Vulnérabilité dans Cisco AsyncOS
Date de publication :
CVE-2021-1359[Score CVSS v3.1: 8.8]
La section sécurité de Cisco a publié en juillet 2021 l’étude d’une vulnérabilité du type « injection de commande » concernant le produit AsyncOS pour WSA (Web Security Appliance). Une récente mise à jour de cette vulnérabilité a eu lieu le 26 octobre 2021.

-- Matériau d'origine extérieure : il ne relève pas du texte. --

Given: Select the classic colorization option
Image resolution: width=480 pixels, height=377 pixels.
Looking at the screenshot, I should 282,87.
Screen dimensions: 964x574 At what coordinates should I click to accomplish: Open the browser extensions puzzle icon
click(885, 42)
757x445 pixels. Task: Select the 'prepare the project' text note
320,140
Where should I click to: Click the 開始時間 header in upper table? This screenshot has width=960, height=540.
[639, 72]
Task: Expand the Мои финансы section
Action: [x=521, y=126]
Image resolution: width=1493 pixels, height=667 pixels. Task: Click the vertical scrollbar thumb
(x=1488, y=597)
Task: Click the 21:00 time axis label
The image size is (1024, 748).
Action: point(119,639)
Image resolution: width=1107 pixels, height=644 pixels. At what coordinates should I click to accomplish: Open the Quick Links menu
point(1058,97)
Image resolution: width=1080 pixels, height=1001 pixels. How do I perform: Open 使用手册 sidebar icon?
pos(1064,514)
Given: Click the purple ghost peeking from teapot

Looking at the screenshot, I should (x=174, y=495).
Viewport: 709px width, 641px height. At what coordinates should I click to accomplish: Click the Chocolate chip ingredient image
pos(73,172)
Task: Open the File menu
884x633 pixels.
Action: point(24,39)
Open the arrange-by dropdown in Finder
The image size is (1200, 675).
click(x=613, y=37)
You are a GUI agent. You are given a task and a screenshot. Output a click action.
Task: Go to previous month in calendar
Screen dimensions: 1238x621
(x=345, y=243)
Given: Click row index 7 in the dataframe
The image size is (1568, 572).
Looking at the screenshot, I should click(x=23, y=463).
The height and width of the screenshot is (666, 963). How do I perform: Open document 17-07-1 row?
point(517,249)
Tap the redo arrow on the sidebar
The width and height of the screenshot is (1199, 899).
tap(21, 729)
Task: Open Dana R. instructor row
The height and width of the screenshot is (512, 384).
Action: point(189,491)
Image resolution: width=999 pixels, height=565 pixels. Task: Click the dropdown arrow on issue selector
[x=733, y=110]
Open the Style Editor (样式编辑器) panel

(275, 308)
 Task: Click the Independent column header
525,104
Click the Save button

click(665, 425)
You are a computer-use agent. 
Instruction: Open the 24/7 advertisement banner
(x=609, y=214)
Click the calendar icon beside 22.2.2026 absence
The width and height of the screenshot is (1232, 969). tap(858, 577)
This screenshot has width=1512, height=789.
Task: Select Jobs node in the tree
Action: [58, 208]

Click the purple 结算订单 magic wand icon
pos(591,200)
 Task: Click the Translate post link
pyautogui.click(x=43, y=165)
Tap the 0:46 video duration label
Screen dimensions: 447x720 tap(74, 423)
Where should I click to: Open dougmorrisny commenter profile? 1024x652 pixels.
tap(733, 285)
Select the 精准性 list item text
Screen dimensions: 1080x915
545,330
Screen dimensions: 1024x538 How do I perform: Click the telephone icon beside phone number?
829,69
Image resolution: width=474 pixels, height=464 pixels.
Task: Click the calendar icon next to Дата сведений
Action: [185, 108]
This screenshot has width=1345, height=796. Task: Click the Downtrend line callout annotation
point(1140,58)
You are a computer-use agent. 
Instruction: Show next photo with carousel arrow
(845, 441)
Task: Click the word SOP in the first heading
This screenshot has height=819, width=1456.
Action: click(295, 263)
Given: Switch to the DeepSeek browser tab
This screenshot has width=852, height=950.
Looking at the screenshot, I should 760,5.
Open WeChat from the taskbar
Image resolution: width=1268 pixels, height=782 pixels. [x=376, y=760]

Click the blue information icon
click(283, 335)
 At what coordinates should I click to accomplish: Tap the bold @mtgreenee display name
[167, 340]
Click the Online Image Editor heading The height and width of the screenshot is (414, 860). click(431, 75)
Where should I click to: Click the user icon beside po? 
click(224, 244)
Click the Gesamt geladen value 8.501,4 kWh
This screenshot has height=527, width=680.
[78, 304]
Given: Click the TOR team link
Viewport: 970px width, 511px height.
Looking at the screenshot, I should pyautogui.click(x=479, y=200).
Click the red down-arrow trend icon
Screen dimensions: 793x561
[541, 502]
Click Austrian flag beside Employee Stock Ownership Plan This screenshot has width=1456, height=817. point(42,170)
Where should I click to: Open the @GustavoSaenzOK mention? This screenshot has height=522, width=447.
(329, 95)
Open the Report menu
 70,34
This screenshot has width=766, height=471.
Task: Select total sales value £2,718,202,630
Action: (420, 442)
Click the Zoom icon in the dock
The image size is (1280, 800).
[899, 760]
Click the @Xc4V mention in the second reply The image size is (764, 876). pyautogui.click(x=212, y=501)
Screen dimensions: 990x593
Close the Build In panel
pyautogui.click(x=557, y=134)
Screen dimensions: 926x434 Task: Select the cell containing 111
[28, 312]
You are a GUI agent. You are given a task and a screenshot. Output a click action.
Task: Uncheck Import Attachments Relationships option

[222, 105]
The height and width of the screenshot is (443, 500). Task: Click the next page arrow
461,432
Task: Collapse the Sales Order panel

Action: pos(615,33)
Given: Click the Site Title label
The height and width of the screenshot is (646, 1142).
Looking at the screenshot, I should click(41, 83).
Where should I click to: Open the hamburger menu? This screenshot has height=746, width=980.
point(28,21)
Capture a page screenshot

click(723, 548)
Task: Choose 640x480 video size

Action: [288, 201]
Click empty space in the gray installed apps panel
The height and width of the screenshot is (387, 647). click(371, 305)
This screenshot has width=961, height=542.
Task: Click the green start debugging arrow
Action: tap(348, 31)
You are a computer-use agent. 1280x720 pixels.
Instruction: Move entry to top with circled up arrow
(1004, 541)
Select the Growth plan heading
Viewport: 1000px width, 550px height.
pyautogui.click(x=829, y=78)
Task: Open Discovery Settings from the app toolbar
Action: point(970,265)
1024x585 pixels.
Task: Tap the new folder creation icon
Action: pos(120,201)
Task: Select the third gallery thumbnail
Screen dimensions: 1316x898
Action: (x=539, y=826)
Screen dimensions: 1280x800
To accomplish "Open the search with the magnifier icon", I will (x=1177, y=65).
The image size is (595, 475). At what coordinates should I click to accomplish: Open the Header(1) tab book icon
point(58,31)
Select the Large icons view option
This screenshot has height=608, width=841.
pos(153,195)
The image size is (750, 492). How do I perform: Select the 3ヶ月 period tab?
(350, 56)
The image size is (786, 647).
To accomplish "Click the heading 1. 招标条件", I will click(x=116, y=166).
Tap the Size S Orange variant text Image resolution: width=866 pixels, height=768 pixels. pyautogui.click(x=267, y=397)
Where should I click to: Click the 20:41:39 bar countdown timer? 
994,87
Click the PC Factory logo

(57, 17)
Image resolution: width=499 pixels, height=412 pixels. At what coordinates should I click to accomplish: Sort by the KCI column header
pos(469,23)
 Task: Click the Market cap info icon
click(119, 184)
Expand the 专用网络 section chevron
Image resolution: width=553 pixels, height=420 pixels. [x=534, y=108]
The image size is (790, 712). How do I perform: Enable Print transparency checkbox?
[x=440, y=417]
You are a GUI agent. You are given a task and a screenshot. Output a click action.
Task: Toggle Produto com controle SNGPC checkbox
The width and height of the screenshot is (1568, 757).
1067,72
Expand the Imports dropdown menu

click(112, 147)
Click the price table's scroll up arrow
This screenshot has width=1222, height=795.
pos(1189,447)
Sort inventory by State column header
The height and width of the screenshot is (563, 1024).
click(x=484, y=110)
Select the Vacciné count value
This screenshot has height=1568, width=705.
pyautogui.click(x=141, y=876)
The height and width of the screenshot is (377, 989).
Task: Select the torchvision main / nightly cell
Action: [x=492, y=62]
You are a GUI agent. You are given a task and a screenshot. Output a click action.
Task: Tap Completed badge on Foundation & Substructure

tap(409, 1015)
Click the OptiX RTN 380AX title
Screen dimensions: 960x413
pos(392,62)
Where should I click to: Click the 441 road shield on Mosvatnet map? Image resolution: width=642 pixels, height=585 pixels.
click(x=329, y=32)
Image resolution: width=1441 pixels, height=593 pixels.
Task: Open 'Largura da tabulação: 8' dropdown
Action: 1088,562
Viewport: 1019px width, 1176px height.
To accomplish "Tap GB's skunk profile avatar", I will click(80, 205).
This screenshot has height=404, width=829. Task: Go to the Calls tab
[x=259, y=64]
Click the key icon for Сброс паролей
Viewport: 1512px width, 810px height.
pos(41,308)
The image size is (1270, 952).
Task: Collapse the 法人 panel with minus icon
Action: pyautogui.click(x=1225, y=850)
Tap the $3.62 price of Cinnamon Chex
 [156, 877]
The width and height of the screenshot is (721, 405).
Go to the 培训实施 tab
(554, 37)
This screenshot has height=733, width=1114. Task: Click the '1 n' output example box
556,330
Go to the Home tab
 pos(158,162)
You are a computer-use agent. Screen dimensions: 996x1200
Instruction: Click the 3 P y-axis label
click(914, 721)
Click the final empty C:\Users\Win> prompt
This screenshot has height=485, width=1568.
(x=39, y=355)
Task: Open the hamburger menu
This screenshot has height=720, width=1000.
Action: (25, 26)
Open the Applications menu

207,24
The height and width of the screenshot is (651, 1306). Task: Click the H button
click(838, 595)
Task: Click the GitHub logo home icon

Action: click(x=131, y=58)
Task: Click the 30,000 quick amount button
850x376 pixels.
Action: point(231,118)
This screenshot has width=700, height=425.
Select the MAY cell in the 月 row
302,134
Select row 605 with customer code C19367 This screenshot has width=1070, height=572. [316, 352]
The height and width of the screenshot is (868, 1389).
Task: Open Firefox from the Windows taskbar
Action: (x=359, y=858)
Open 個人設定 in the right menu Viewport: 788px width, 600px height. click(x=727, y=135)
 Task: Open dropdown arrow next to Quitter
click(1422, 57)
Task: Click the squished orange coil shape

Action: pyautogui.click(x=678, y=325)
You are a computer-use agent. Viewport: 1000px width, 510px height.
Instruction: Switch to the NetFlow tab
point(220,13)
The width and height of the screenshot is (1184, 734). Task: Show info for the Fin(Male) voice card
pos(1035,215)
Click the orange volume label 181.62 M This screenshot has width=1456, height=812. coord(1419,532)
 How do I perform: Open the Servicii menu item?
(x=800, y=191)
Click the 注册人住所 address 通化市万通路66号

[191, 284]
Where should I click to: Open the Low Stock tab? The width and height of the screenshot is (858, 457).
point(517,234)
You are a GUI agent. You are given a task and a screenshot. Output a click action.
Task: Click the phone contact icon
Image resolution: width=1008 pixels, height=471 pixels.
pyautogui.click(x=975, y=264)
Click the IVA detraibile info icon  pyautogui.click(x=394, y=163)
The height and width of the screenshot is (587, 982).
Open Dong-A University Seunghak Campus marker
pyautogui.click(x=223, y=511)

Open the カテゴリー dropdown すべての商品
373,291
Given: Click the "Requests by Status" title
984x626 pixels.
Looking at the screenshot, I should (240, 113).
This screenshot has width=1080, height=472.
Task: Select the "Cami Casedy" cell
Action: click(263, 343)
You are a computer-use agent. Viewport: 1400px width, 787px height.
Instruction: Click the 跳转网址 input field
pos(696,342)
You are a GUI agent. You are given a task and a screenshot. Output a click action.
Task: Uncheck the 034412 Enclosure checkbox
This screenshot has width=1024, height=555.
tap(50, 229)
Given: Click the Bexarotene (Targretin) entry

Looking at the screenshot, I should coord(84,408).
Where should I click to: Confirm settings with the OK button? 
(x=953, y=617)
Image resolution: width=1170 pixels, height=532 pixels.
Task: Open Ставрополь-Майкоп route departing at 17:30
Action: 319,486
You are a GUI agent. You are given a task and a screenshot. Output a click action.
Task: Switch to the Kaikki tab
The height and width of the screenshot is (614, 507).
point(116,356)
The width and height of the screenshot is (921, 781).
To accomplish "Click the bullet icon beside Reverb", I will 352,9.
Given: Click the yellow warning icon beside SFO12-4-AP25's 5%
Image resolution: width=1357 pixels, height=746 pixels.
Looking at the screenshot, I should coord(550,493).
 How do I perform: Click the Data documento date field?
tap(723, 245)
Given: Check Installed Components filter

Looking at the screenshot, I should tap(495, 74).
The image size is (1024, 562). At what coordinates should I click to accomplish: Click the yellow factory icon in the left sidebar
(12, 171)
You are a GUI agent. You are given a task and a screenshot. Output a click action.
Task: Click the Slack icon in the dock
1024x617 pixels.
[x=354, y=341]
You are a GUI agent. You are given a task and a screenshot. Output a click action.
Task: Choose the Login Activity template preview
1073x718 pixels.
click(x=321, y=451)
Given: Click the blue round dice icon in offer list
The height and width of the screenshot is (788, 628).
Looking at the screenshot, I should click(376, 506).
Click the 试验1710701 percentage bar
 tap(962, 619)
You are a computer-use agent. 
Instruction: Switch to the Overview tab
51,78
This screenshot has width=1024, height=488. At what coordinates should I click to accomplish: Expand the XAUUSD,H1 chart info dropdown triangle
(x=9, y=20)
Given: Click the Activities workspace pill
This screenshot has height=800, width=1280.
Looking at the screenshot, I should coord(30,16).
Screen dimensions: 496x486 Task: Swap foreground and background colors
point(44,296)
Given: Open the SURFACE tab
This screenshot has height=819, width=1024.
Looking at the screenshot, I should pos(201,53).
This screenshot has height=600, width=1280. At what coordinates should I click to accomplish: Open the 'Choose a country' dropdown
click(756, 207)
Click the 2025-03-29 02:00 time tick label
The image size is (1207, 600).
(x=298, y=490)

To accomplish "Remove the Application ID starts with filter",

La vulnérabilité est basée sur un manque de contrôle des fichiers téléchargés par l’utilisateur via l’interface Web du programme. Un attaquant distant et authentifié peut exploiter cette vulnérabilité, via le téléchargement d’un fichier XML (Extensible Markup Langage) contenant une charge malveillante pour effectuer une élévation de privilèges. Si l’attaquant parvient à s’élever en privilèges root, il pourrait aussi mener une exécution de code arbitraire.
Informations
La faille est activement exploitée :
Un correctif existe :
Une mesure de contournement existe :
Risques
- Injection de commande
- Elévation de privilèges
- Exécution de codes arbitraires
Criticité
- Score CVSS v3.1: 8.8
CVE
Composants vulnérables.
Pour le produit AsyncOS de Cisco WSA (virtuel et hardware), les versions suivantes sont vulnérables :
- Version 11.8 et les versions antérieures
- Version 12.0
- Version 12.5
Solutions ou recommandations
Pour le produit AsyncOS de Cisco WSA, effectuer la mise à jour suivante selon la version :
- Version 11.8 et antérieures, effectuer la mise à jour 11.8.4-004
- Version 12.0, effectuer la mise à jour 12.0.3-005
- Version 12.5, effectuer la mise à jour 12.5.21
- Version 14.0 : celle-ci est non concernée par la vulnérabilité.